[Required work] Print the lines of the source data again as they appear, beginning with the line that contains "This screenshot has width=580, height=580." and continuing through the line that contains "Action: coord(1349,363)", with both of those lines included.

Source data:
★ ★ ★ ★ ★ ★ ★
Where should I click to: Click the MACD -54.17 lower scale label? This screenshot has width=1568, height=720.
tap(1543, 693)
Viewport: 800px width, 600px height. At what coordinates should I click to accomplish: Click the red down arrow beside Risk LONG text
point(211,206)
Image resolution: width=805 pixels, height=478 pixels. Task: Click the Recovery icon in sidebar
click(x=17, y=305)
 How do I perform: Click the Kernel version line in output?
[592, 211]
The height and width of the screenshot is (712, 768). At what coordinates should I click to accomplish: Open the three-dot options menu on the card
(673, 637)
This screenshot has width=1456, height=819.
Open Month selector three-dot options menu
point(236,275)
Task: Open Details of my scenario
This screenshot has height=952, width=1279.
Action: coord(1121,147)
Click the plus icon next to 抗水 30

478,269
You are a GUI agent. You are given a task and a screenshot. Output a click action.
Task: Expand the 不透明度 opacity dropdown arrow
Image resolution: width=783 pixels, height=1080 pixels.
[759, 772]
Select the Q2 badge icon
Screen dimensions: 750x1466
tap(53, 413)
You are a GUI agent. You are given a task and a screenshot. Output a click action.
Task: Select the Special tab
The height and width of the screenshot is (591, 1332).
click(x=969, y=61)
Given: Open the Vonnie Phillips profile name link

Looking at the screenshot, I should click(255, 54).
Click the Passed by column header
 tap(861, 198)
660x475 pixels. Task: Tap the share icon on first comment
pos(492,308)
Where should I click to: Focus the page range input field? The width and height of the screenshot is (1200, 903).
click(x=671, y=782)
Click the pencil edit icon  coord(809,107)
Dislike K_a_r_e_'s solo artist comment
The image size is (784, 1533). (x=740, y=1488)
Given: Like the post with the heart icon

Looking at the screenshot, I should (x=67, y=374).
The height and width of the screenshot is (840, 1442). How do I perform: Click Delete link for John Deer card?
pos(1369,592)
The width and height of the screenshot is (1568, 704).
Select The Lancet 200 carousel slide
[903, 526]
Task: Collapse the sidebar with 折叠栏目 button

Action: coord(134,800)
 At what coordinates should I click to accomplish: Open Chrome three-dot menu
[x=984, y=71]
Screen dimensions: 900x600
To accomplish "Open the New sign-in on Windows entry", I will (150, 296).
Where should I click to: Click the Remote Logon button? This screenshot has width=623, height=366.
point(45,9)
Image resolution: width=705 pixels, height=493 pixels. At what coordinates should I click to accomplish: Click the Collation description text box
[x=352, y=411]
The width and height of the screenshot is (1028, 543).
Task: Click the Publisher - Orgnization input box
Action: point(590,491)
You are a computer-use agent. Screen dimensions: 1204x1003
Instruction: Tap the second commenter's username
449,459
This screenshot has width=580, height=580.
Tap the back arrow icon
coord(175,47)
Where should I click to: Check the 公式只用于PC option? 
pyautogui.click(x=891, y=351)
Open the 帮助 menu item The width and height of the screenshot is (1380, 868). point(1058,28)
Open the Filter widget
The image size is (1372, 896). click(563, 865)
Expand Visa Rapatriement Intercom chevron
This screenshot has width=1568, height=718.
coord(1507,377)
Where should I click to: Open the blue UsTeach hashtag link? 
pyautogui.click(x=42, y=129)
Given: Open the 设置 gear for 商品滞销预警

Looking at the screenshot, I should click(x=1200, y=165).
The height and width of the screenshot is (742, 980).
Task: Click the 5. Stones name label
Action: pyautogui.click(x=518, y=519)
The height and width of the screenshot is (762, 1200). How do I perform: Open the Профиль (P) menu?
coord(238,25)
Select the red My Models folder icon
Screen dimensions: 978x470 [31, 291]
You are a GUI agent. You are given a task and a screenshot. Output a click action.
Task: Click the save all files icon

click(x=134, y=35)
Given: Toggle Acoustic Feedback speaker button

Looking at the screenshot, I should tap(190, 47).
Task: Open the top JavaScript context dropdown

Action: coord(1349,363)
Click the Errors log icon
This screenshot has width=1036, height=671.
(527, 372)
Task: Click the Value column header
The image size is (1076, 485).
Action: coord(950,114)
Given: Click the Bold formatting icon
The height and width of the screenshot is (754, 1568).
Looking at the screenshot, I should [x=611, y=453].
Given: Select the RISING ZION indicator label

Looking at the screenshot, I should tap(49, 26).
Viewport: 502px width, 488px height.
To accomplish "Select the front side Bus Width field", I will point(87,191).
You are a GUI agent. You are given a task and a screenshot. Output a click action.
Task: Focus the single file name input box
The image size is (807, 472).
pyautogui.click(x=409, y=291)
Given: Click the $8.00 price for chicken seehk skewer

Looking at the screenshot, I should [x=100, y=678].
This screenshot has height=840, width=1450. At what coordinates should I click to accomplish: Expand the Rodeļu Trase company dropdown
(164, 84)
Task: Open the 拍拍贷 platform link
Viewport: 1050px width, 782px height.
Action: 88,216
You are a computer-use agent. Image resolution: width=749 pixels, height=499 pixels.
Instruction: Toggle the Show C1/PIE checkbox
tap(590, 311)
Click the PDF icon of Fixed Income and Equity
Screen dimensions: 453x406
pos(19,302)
★ ★ ★ ★ ★ ★ ★
[Task solution]
This screenshot has width=580, height=580.
Tap the back arrow icon
coord(175,47)
Where should I click to: Check the 公式只用于PC option? 
pyautogui.click(x=891, y=351)
Open the 帮助 menu item The width and height of the screenshot is (1380, 868). point(1058,28)
Open the Filter widget
The image size is (1372, 896). click(563, 865)
Expand Visa Rapatriement Intercom chevron
This screenshot has width=1568, height=718.
coord(1507,377)
Where should I click to: Open the blue UsTeach hashtag link? 
pyautogui.click(x=42, y=129)
Given: Open the 设置 gear for 商品滞销预警

Looking at the screenshot, I should click(x=1200, y=165).
The height and width of the screenshot is (742, 980).
Task: Click the 5. Stones name label
Action: pyautogui.click(x=518, y=519)
The height and width of the screenshot is (762, 1200). How do I perform: Open the Профиль (P) menu?
coord(238,25)
Select the red My Models folder icon
Screen dimensions: 978x470 [31, 291]
You are a GUI agent. You are given a task and a screenshot. Output a click action.
Task: Click the save all files icon

click(x=134, y=35)
Given: Toggle Acoustic Feedback speaker button

Looking at the screenshot, I should tap(190, 47).
Task: Open the top JavaScript context dropdown

Action: coord(1349,363)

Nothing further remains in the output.